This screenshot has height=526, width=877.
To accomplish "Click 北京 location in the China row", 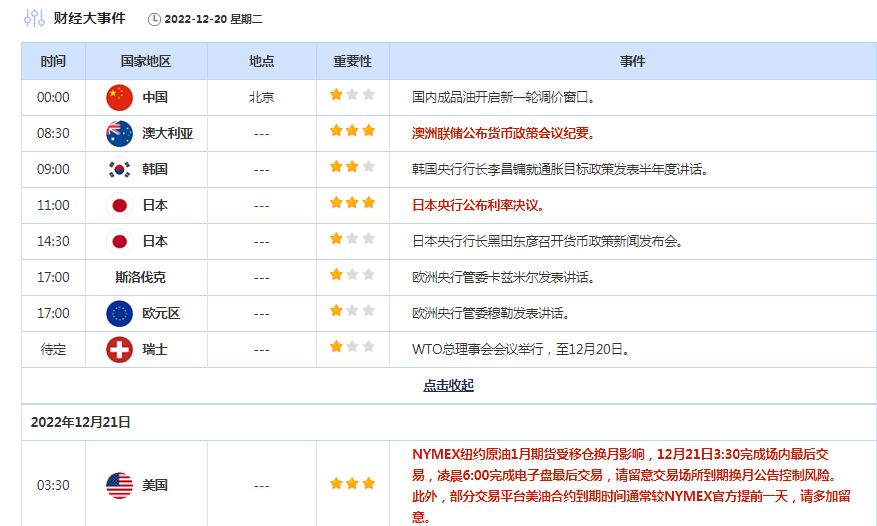I will 261,97.
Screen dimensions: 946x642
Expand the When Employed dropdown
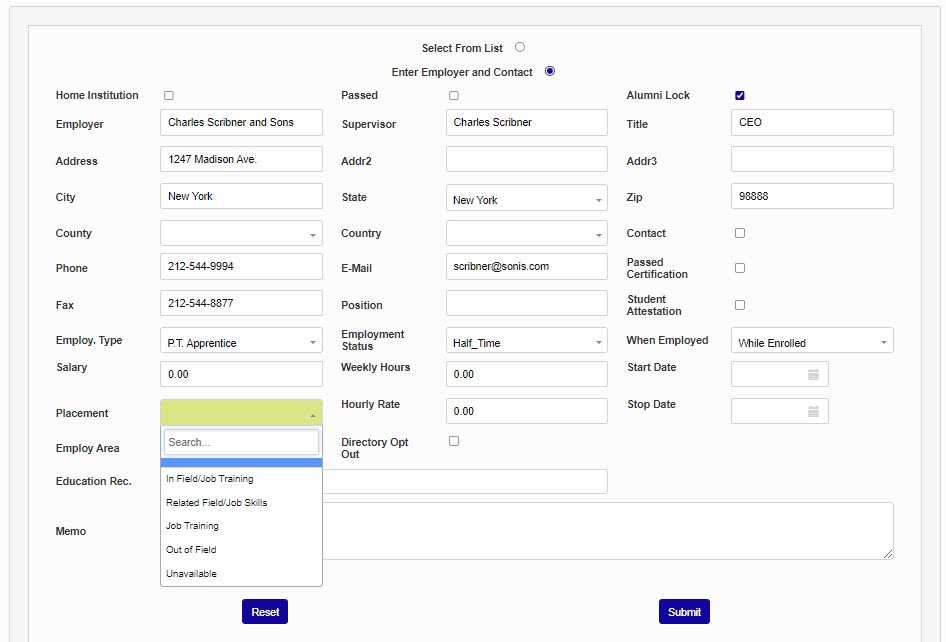[x=812, y=342]
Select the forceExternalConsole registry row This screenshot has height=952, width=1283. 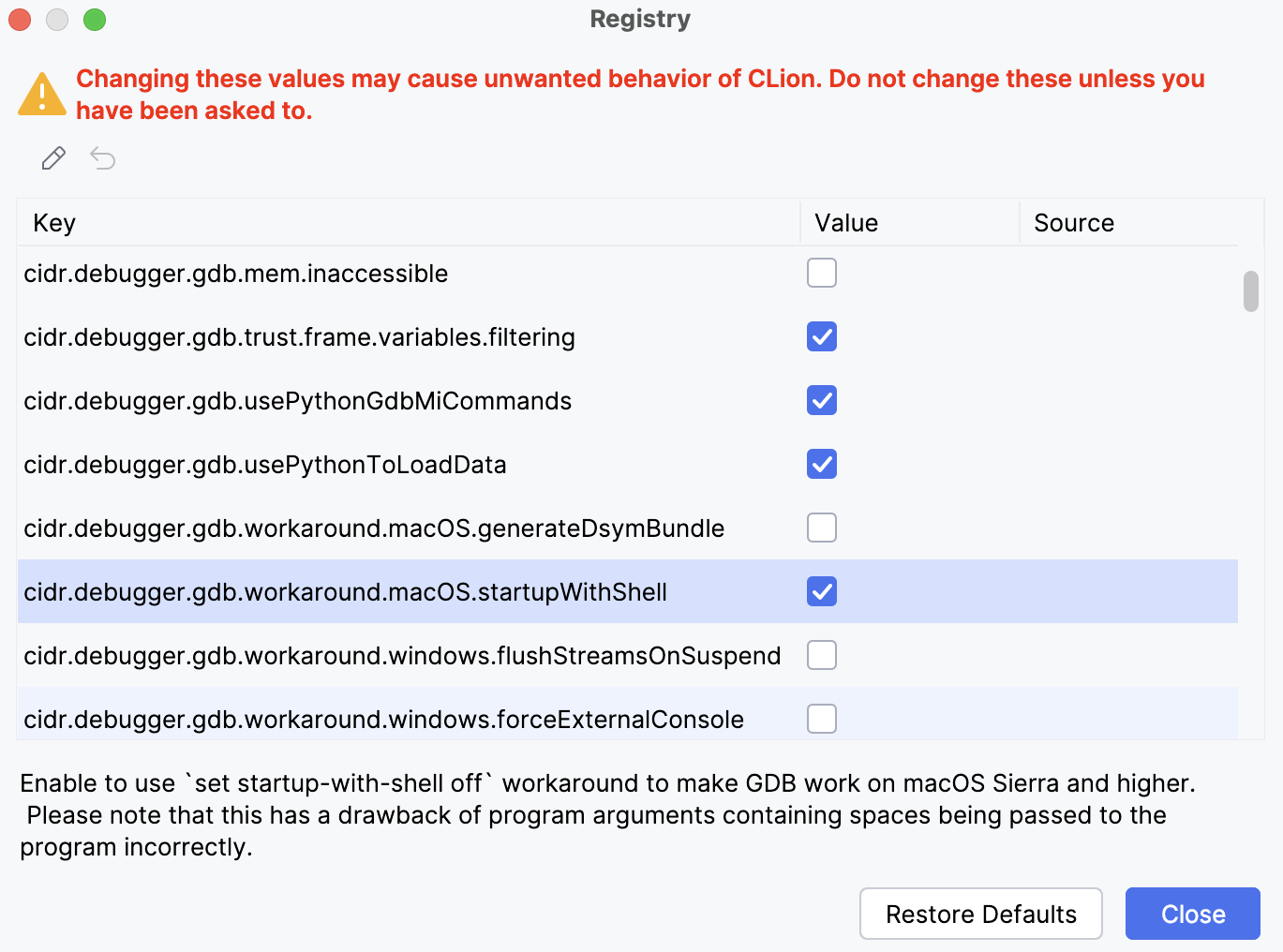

+ + +

## Given instruction
Copy the part of the data from the line containing "Screen dimensions: 946x642" through the end of the data, with both ends included, and leave out the pictures.

## Task answer
Screen dimensions: 946x642
Expand the When Employed dropdown
[x=812, y=342]
Select the forceExternalConsole registry row This screenshot has height=952, width=1283. 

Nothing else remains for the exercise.